§ TASK BRIEF:
Please write out the passage of the ERC grant text from "With the consolidator grant, Prof." up to and including "concentrated sound waves.", word for word.

§ GIVEN PASSAGE:
##############################

About the ERC Grant for Prof. Dr. Stephanie Reich:

With the consolidator grant, Prof. Dr. Stephanie Reich plans to develop a new field of research in which she aims to customize the reaction of materials to light. She will work with her team to develop novel measuring methods to enable the development of highly sensitive sensors and to radiate beams of concentrated sound waves.

About the ERC Grant for Prof. Dr. Frank Noé:

With the consolidator grant, Frank Noé is able to continue his excellent research, in which he and his team develop mathematical and computational physics methods in order to reveal new insights about life processes. The aim of the new ERC project is to investigate binding processes between biomolecules and to computationally simulate their dynamics on lengthscales up to that of biological cells. To facilitate this ambitious goal, new methods from the field of machine learning will be developed and employed.

Proteins move throughout the cell and are able to associate and dissociate to other biomolecules. In muscles, for example, proteins associate to long filaments that slide along each other while the muscle contracts. The force is generated by proteins of one filament that bind to those of another filament. Then they undergo a hinge motion that "pulls" the filaments relative to each other, and subsequently the proteins dissociate. Nearly all processes in human bodies are driven by such interactions between proteins that find and bind each other, exchange information, generate forces, or build up larger-scale structures.

“It is impossible to observe these processes directly,” says Frank Noé. “First, proteins are extremely small – about the billionth part of a meter. Second, their geometrical structure changes very rapidly. As a result it is practically impossible to record a detailed video of processes such as protein association using microscopy or other measurements.”

When simulating such processes, the main problem lies in the extreme computational cost of the simulations, explains Noé. “Even to simulate two small proteins, the interactions between about 100,000 atoms and the resulting forces need to be computed.” Then, the simulation moves every atom a tiny bit into the direction of this force, while the time is advanced by a femtosecond – a tiny fraction of a second. Each of these steps is computationally expensive, but a billion times a billion steps would be needed to simulate the process of two bound proteins separating from each other.

##############################

(Pixel coordinate grounding data)
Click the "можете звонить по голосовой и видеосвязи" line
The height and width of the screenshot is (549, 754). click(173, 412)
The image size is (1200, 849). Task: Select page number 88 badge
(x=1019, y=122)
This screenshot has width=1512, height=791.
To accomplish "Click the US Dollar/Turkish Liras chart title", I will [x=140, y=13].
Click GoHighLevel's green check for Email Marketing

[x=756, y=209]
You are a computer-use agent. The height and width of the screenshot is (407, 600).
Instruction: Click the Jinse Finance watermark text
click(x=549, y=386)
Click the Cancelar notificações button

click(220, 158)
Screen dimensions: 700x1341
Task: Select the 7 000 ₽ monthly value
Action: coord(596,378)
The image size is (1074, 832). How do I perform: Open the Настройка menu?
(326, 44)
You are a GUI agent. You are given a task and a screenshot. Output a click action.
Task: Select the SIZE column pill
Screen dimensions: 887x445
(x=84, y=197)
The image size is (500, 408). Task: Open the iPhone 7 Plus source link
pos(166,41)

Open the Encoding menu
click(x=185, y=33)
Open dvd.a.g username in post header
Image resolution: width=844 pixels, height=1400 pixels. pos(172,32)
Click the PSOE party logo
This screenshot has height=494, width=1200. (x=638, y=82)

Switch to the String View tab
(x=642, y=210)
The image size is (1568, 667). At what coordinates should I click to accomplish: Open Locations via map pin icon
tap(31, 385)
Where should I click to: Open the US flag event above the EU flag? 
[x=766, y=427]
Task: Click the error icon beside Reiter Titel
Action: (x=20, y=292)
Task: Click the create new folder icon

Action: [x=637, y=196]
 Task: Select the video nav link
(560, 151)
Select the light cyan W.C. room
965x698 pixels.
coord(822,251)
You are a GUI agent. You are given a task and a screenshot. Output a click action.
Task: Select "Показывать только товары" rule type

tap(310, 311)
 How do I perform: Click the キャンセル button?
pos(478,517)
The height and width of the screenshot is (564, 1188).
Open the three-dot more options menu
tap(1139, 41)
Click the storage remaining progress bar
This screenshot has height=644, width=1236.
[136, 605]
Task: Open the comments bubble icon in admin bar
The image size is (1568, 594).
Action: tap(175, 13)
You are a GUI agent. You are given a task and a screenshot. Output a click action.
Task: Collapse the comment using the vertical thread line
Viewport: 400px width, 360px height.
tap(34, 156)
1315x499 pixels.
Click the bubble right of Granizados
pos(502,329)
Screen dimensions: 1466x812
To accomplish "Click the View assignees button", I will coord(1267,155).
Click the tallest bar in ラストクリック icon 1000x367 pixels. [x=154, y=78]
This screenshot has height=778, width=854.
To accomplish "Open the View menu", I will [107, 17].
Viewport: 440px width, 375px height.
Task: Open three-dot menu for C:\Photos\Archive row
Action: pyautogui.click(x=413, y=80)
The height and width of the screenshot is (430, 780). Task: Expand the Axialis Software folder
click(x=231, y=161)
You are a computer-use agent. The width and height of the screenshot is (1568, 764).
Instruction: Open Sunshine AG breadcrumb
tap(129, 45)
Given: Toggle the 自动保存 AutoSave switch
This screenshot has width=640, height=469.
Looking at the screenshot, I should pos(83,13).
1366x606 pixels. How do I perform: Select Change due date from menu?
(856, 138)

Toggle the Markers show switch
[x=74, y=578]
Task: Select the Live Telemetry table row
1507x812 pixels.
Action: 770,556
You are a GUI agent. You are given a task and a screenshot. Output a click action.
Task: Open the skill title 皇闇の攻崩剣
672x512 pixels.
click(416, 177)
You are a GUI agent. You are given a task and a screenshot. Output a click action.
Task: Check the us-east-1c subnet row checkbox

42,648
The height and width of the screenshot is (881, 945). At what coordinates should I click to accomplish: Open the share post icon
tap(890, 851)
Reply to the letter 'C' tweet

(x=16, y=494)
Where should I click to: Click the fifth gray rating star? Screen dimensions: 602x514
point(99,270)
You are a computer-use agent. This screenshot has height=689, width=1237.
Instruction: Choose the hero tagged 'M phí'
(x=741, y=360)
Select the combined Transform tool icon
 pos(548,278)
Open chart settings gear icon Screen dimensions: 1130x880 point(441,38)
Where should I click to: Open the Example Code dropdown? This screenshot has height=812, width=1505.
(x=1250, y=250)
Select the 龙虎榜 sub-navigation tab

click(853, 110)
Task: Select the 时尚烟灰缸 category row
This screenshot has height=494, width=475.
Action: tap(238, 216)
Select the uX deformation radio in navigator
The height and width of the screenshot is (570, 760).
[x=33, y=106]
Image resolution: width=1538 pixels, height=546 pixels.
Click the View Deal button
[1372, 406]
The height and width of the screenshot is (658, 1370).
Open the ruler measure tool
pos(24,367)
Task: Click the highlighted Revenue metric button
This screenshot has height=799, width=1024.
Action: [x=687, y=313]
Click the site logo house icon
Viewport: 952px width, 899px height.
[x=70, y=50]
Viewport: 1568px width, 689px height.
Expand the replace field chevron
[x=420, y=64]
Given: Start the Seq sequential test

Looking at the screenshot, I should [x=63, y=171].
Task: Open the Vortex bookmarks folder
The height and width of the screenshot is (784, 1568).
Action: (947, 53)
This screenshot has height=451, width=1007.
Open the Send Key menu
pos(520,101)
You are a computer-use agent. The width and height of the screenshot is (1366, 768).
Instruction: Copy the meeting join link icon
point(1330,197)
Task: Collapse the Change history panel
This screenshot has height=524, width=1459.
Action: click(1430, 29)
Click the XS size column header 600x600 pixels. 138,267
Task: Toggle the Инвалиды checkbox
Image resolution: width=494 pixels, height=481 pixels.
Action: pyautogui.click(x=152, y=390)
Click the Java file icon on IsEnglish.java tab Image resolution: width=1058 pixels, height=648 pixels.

##############################

§ OUTPUT FOR THIS EXERCISE:
With the consolidator grant, Prof. Dr. Stephanie Reich plans to develop a new field of research in which she aims to customize the reaction of materials to light. She will work with her team to develop novel measuring methods to enable the development of highly sensitive sensors and to radiate beams of concentrated sound waves.